Notre système est complexe mais en cas de crise politique prolongée, c’est aussi un gage de stabilité. Comme nous sommes un pays fédéral, lorsqu’un gouvernement est à l’arrêt, il y a toute une série d’autres gouvernements régionaux et communautaires qui fonctionnent toujours. Comme en 2010-2011 [541 jours sans gouvernement de plein exercice, ndlr], ou l’année dernière, lorsqu’on est resté 8 mois sans gouvernement fédéral. Le gouvernement communautaire, par exemple, qui s’occupe de tout ce qui est enseignement, culture, médias, sport. Les gouvernements régionaux s’occupent, eux, de tout ce qui touche à l’aspect territorial, la mobilité, l’agriculture, une grande partie de l’économie et de l’emploi. Donc il y a toujours une partie de l’État qui fonctionne à 100 %.

En revanche, l’État fédéral assure tout ce qui est sécurité sociale, justice, défense, police, toutes les grandes compétences régaliennes. Les affaires courantes, c’est une notion assez mouvante qui tient plus de la coutume que de la règle constitutionnelle. C’est un exemple que l’on donne souvent, mais la Belgique a accepté de participer à des bombardements en Libye en 2011, alors qu’elle était dans la gestion des affaires courantes. Le Parlement a tout simplement voté et donné une légitimité démocratique au gouvernement à ce moment-là.

Comment la population belge réagit-elle à ces périodes d’immobilisme gouvernemental ?

Je crois que la population belge relativise beaucoup.

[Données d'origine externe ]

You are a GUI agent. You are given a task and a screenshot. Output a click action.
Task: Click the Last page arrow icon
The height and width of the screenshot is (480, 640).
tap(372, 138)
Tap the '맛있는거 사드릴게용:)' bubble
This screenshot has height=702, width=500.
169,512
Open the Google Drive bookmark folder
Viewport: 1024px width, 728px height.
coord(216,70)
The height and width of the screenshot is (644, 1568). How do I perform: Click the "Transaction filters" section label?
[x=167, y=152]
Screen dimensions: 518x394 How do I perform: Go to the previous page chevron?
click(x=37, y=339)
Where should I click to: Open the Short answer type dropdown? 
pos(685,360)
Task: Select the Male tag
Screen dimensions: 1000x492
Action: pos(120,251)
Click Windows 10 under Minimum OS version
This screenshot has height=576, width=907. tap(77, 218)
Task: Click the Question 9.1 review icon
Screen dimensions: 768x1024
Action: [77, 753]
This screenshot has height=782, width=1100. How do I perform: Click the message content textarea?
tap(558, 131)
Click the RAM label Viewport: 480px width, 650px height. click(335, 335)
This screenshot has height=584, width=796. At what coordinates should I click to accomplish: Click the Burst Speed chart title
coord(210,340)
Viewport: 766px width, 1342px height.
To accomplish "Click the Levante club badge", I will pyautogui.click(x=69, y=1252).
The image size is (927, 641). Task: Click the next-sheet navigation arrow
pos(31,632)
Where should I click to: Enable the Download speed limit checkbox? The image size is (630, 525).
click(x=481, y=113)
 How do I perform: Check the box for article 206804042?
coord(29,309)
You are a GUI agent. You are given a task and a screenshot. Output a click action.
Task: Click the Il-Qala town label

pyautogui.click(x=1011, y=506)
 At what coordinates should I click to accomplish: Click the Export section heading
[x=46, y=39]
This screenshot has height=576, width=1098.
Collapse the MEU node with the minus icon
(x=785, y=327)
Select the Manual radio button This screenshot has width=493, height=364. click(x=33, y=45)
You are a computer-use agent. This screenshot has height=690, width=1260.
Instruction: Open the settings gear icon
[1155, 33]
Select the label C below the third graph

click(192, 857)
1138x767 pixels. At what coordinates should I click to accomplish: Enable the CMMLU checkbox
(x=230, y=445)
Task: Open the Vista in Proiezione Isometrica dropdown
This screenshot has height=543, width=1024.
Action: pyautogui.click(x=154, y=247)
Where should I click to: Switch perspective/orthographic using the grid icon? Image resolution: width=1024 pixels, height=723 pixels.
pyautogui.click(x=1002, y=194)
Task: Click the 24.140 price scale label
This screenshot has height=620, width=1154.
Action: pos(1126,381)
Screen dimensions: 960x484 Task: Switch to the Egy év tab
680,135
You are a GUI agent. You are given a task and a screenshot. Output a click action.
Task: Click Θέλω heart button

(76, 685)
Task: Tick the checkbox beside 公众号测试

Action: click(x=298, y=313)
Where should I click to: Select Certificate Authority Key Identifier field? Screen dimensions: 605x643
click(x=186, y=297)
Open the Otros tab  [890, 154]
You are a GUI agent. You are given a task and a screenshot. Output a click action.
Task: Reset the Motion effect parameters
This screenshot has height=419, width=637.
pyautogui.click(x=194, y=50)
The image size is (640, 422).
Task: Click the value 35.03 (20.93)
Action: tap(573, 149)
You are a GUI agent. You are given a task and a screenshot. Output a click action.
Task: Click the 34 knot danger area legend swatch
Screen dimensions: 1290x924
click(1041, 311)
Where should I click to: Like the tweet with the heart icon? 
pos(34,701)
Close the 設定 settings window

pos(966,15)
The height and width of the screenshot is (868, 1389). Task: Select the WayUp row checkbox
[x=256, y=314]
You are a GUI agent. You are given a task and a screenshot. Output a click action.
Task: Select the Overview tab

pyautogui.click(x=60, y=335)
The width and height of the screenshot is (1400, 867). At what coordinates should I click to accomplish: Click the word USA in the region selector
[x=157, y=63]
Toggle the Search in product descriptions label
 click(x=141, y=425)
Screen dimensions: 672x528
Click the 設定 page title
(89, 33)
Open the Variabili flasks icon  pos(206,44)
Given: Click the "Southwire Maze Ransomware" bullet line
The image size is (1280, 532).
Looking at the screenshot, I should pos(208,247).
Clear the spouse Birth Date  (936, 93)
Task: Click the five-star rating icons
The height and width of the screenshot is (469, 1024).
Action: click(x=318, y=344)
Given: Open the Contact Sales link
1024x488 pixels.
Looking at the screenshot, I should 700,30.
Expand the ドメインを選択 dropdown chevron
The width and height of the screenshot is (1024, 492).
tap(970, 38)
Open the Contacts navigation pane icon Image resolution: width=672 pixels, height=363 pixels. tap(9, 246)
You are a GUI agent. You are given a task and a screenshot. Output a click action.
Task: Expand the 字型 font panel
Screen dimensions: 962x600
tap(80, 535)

En 2010-2011, il y a eu quelques grandes manifestations mais c’est parce qu’il y avait à ce moment-là une vraie crainte autour du modèle fédéral belge. Certains y voyaient un risque existentiel pour le pays en tant que tel.

Mais lors de la dernière crise gouvernementale, personne n’a levé le petit doigt. Il n’y avait pas vraiment de crainte. Une forme d’habitude s’est installée au sein de la population. On regarde donc ça avec un certain flegme, dans le meilleur des cas, et avec une certaine indifférence si on voit les choses de manière négative. Mais c’est aussi parce que le pays n’est jamais totalement à l’arrêt.

Quel conseil prodiguer aux Français, à la lumière de l’expérience belge en la matière ?

Je n’ai pas vraiment de conseils à donner aux Français. La seule chose, c’est de voir ce qui fonctionne chez nous dans ces grands moments de crise. En Belgique, les grands hommes et femmes d’État sont plutôt des figures de compromis que des gens qui ont su marquer leur époque par une vision idéologique très claire et appuyée.

Le compromis est fortement valorisé en Belgique. Et pour rentrer dans une logique de compromis, il faut voir son adversaire comme un partenaire de négociation, ce qui est très compliqué dans un système comme celui de la France, où le paysage politique actuel est composé de trois blocs. Chez nous, la facilité, c’est qu’on négocie à quatre, à cinq, à six. C’est un billard à plusieurs bandes et on peut toujours obtenir quelque chose de l’autre.

Le compromis n’est pas synonyme de compromission. Il faut donc avoir une approche très pragmatique, moins idéologique. Et entrer dans une logique transactionnelle… même si ce n’est pas ce qu’il y a de plus noble en politique.